I renamed it the “unhappy hour,” even though the thought was appreciated.
The hotel put out two wines at 4 p.m. in its lobby, a white and a red. A sign invited guests to help themselves. Ignoring that the wine wasn’t exciting, I nonetheless poured two glasses and we sat on a couch.
Then I noticed what most other hotel guests never would have: the smells.
First there were vanilla-scented votive candles on every flat surface in the lobby, imparting such a strong scent I couldn’t smell the wine at all.
Then there was the wineglass—it smelled like chlorine from the additive used to make them sanitary. The carpeting was new, so the lobby smelled like petroleum, and the entry door kept opening, allowing vehicles’ diesel fumes to spew in.
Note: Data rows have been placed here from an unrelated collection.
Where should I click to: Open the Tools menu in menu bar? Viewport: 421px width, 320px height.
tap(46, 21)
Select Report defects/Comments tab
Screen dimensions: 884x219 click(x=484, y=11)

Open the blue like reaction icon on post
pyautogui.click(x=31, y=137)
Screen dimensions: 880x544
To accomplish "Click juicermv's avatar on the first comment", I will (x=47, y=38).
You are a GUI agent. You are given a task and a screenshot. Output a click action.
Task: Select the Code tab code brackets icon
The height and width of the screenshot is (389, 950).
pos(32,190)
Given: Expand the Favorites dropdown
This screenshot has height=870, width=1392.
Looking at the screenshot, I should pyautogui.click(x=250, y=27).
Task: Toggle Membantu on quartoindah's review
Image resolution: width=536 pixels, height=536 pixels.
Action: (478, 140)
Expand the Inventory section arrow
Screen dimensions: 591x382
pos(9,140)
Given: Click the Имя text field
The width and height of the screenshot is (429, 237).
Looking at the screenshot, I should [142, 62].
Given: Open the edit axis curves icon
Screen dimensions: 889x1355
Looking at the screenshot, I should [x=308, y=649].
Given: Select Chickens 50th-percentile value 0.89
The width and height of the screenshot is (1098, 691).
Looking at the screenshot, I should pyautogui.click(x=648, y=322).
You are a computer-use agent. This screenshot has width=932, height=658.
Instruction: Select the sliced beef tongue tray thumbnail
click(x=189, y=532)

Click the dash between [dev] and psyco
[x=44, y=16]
We were under nasal assault.
For some people, reading this may conjure up the late comedian Pat Paulsen, who often said, “Picky, picky.” But the aromatic intrusions were so annoying that we had only one choice. We went around the corner to a shop, bought a bottle of vinho verde from Portugal, and did our own happy hour in our room.
Some people don’t pay any attention to this stuff, but numerous aromatic interferences act as roadblocks to appreciating fine wines. And the more subtle the wine is, the easier it is to interrupt its delivery of a key element.
One of the most obvious examples, and it’s relatively unavoidable, comes in restaurants where kitchen smells are a huge part of the dining experience. And it gets even worse in places that do tableside preparation, such as that of steak Diane, where brandy or cognac are added to the dish, which then is dramatically flamed in the middle of the dining room!
That precise experience occurred to me years ago at an otherwise excellent restaurant—just after we had opened a bottle of a great white Bordeaux. All we could smell was the Worcestershire sauce and the mustard, which steak Diane calls for.
It is for reasons such as this that I rarely order subtle white wines when I am out to dine. Chablis, chenin blanc, and other similarly delicate whites usually cannot stand up to the assertive aromas that many foods impart.
I reserve such lighter wines for seafood and certain Asian foods, such as Thai and Japanese, which are usually better with white wines anyway.
Best bets when dining out are fairly forceful reds, in particular when you can decant them to open up their aromatics and allow them to compete with ambient smells in the room.
The best reds in the aromatic competition derby are syrah, petite sirah, zinfandel, malbec, and merlot. Older red wines have more aromatics to deliver, but they’re typically more expensive.
Similar aromatic challenges occur when sampling wines out-of-doors. Some people may not be able to smell grass, trees, and other flora, but those scents do have a way of impeding our ability to sense wine’s more elusive characteristics.
If nothing else, the wine-sniffing experience outdoors differs from the same wine poured inside.
Another pitfall occurs when the vessel isn’t glass. The wrong kind of plastic can give off such a foul smell that the wine is virtually ruined.
I once was a judge at a wine competition where the white plastic tablecloths smelled like a petroleum plant. All the tablecloths were removed and discarded outside.
This subject makes more sense when you’re considering quality wine, from which you’re trying to experience all of its charms. If all you care about is how wet a wine is, ignore the foregoing.